- **Exercise description**:
Below are the records; locate each line with the word "computer" and copy it.

☆ ☆ ☆

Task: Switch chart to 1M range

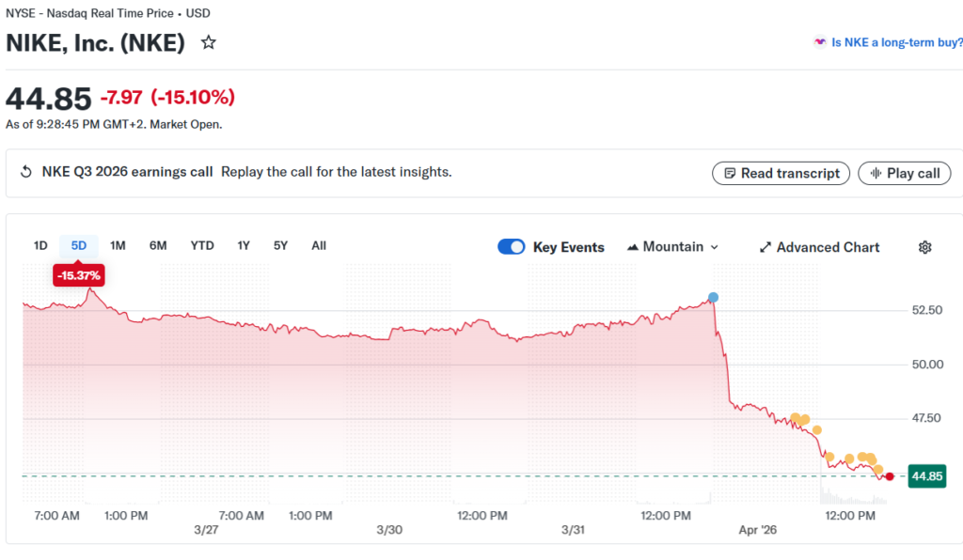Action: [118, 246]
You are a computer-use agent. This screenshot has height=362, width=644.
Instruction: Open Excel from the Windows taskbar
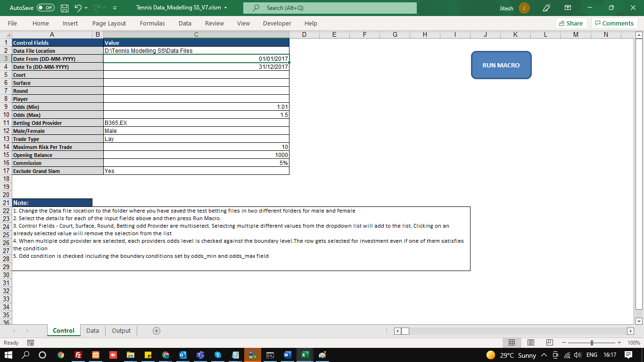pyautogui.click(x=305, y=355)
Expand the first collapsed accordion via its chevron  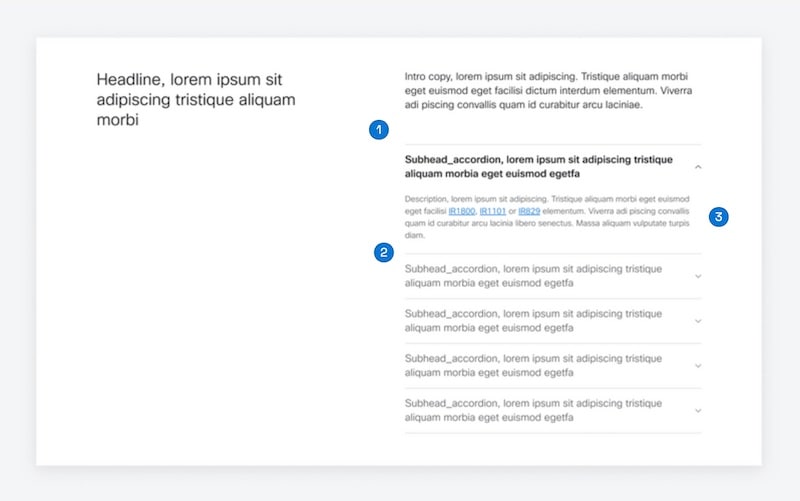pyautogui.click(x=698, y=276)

☆ ☆ ☆

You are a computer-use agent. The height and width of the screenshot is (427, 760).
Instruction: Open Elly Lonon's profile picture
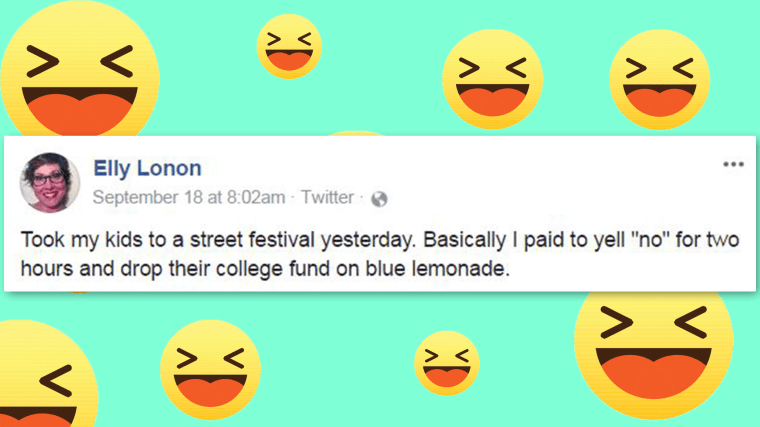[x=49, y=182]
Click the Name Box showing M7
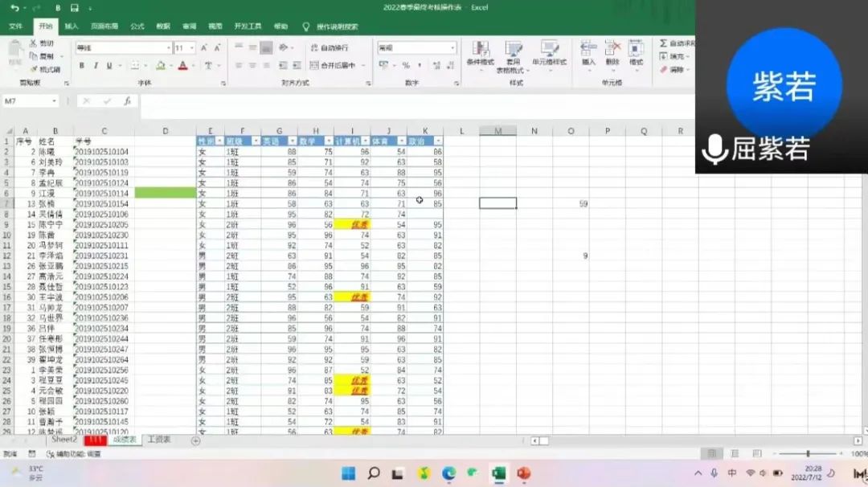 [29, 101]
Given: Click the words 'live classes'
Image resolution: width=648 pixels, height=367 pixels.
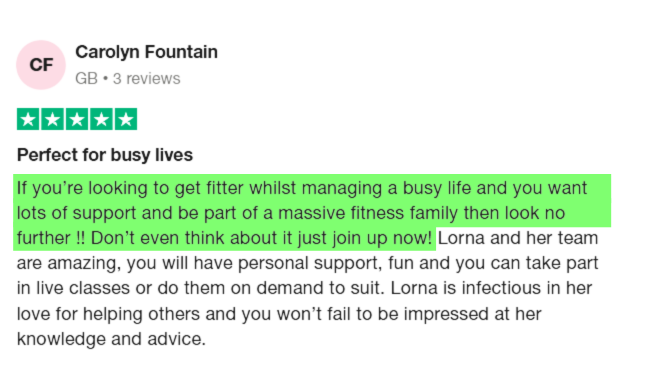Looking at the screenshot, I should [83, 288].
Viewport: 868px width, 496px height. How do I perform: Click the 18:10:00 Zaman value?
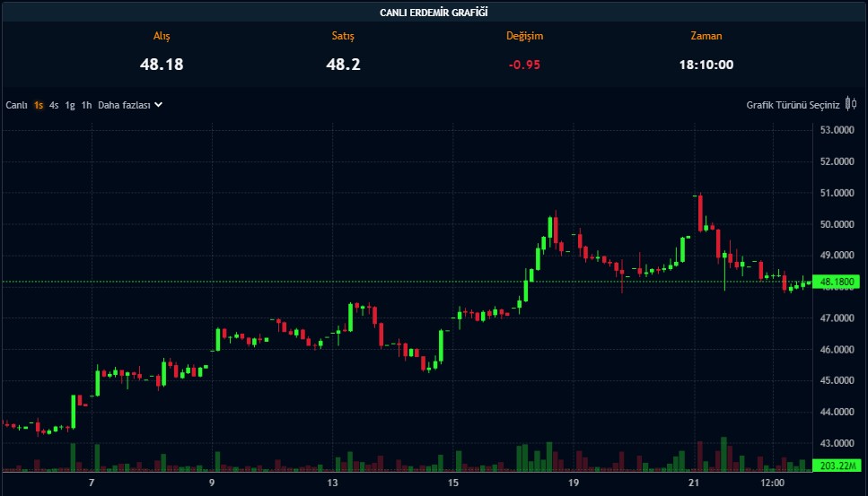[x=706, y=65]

☆ ☆ ☆

- **Task solution**:
You are a computer-use agent. This screenshot has height=362, width=644.
You are a computer-use agent. The height and width of the screenshot is (427, 760).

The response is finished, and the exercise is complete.